BigGovernment.com's Michael Flynn on Prospects for an Obamacaring World
On the health care bill that will or won't pass tonight, I forfeited my crystal-ball punditry card after Scott Brown won Teddy Kennedy's old Senate seat, responding whenever asked that reform was officially dead and the only real endgame now was managing the public relations failure in a way to maximize political advantage for November. Even if the thing doesn't pass tonight, that analysis will be wrong. So don't ask me what will happen if it does.
Instead, ask Michael Flynn! Flynn is Reason's former director of government affairs, a longtime political observer/operator, and now editor in chief of Andrew Breitbart's BigGovernment.com. And he predicts…pain:
[T]oday's vote isn't the end, but just a new beginning in the debate over health care. Buckle up, because if they manage to cobble together enough votes to pass the Senate Health Bill today, we're set for weeks and perhaps months of a constitutional and political crisis the likes of which we haven't seen in our lifetimes.
In a matter of hours after House passage of the Senate Bill, the state of Virginia will file suit in federal court. The Commonwealth will be joined in the suit by a dozen other states. I expect a flood of additional lawsuits. The suits will be based on the provision that requires every American to purchase health insurance. (This is how the Dems 'crack down' on the insurance industry; by requiring everyone to buy its product?) Because this is an individual mandate, virtually every American has standing to file suit against this provision. Also, it is in direct conflict with state law in at least two states, Idaho and Virginia.
While the legal battles wage on, expect an enormous public backlash against the Democrats. Longtime political observers will recall the backlash after Democrats passed a "catastrophic health care" bill in the 80s. That event pales in comparison to what is brewing. Yesterday, around 30,000 people protested on the steps of the Capitol, an event that was organized in just a little over 24 hours. In cities throughout the country, protests and rallies broke out, each attended by hundreds of citizens with only a few hours notice. This kind of spontaneous public outcry has never happened in any of our lifetimes. Today, many of these protesters are buoyed by a faith that reason will prevail and the Democrats will stand down from their position of willful disdain for the American people. If that doesn't happen tonight, then we will have fallen into totally unchartered territory. It is without hyperbole that I say I am at times afraid of what may ensue.
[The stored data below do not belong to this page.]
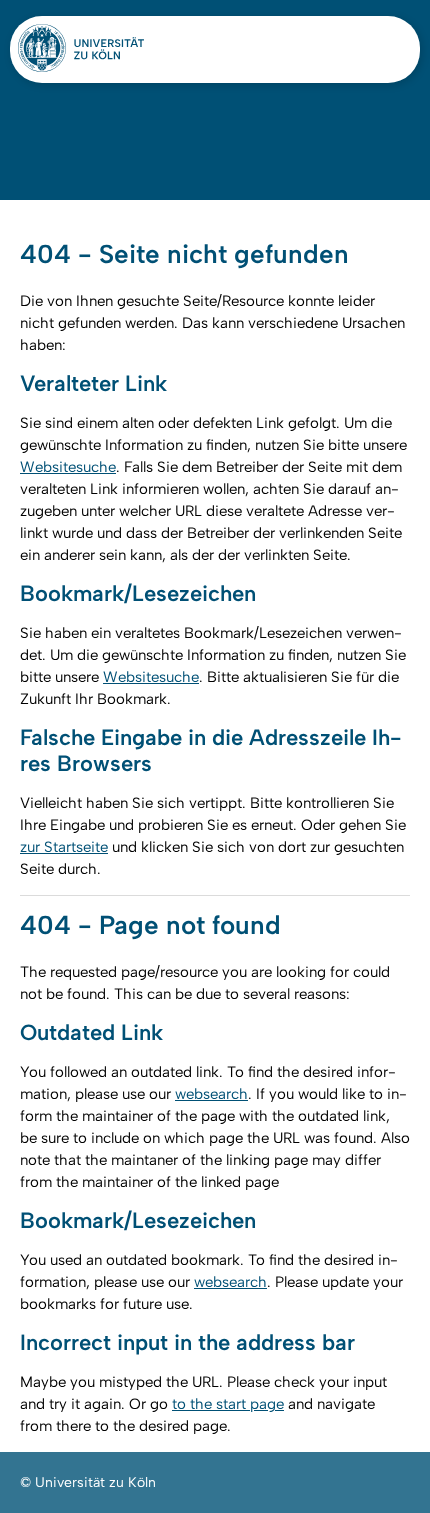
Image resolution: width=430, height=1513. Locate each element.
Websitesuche (68, 467)
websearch (211, 1094)
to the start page (228, 1404)
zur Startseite (64, 847)
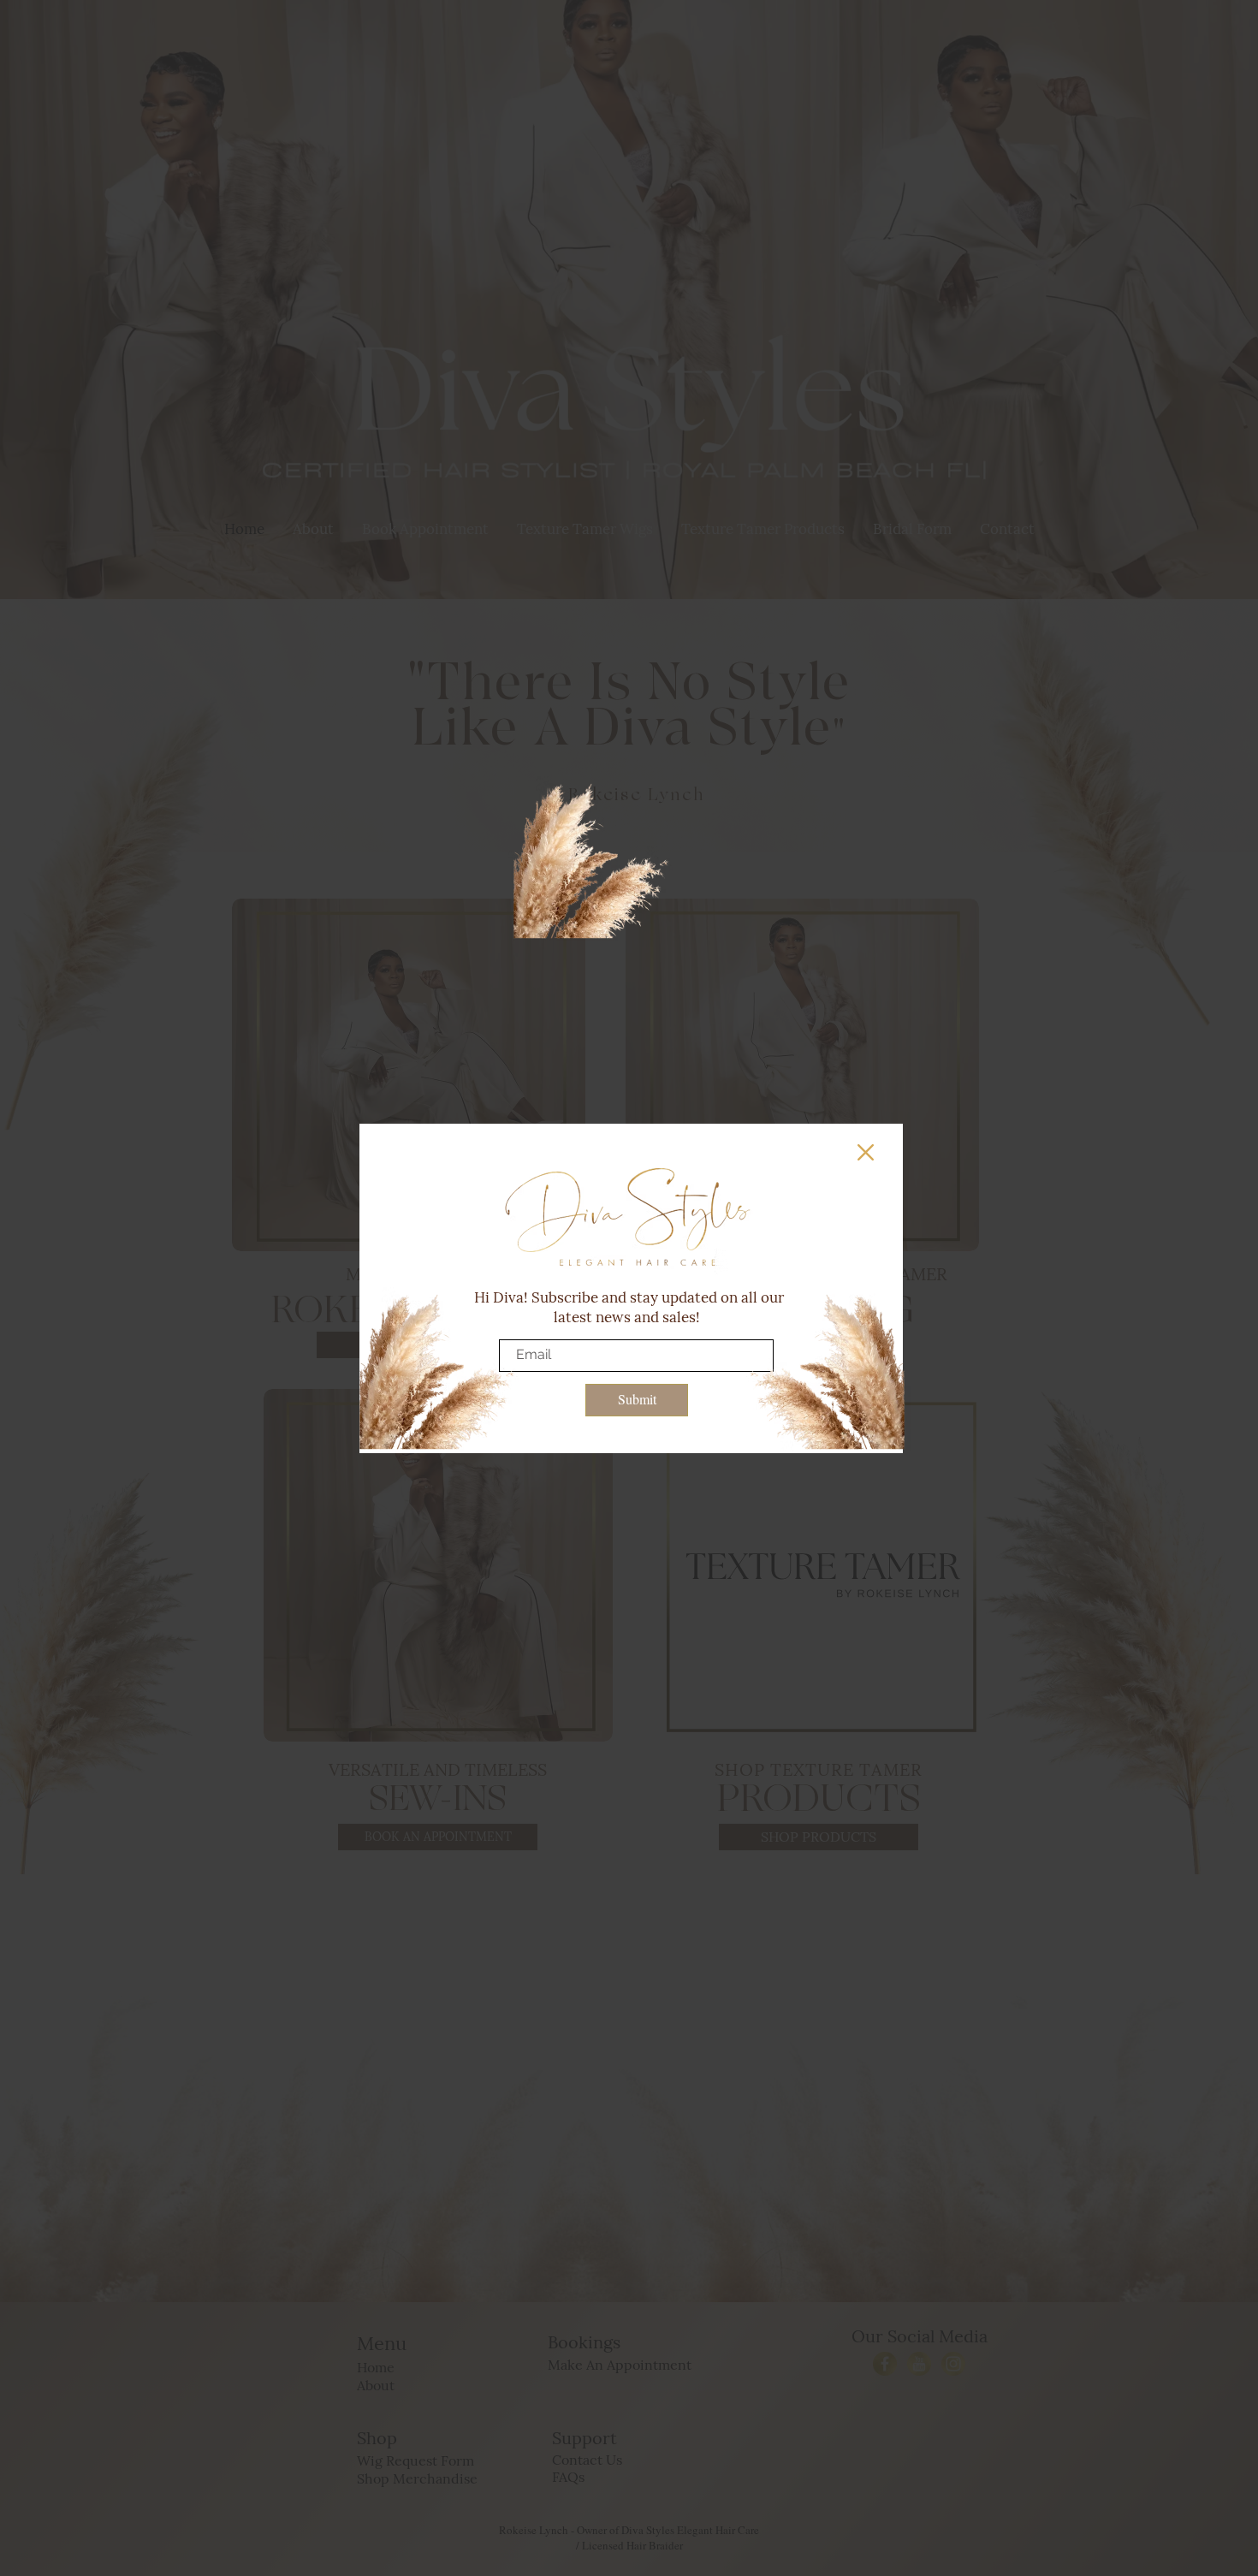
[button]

I have told my Democrat friends–yes, I have many–that they are missing the simple fact that people are really scared today. The economy is nowhere close to recovering and, in some places, may be getting worse. Millions of people have been unemployed for a very long time and untold millions more live in fear of it. Spending, deficits and debt have grown beyond the hypothetical world of economists and into a realm that the average person understands. Against this, the Democrats are now steaming towards the greatest expansion in government ever and, more importantly, into the part of our lives that commands our deepest fears, our health and mortality. That they have done so in an openly corrupt manner, with side deals, special exemptions, special interest favors and patronage (a judgeship, really?), betrays a contempt for the legislative and political process that is almost unfathomable. Worse, they raise the specter that the government is an interest, separate, distinct and opposed to the people.
The Democrats cannot do this. Sure, they may get the votes to pass the Senate bill tonight, but ultimately they will be defeated. A representative democracy cannot long endure a political class that is so out of touch with the populace. In some respects, what happens tonight is almost beside the point. The politics are set. Some Democrats are deluding themselves that they can put this behind them and somehow survive in November. They are most assuredly wrong.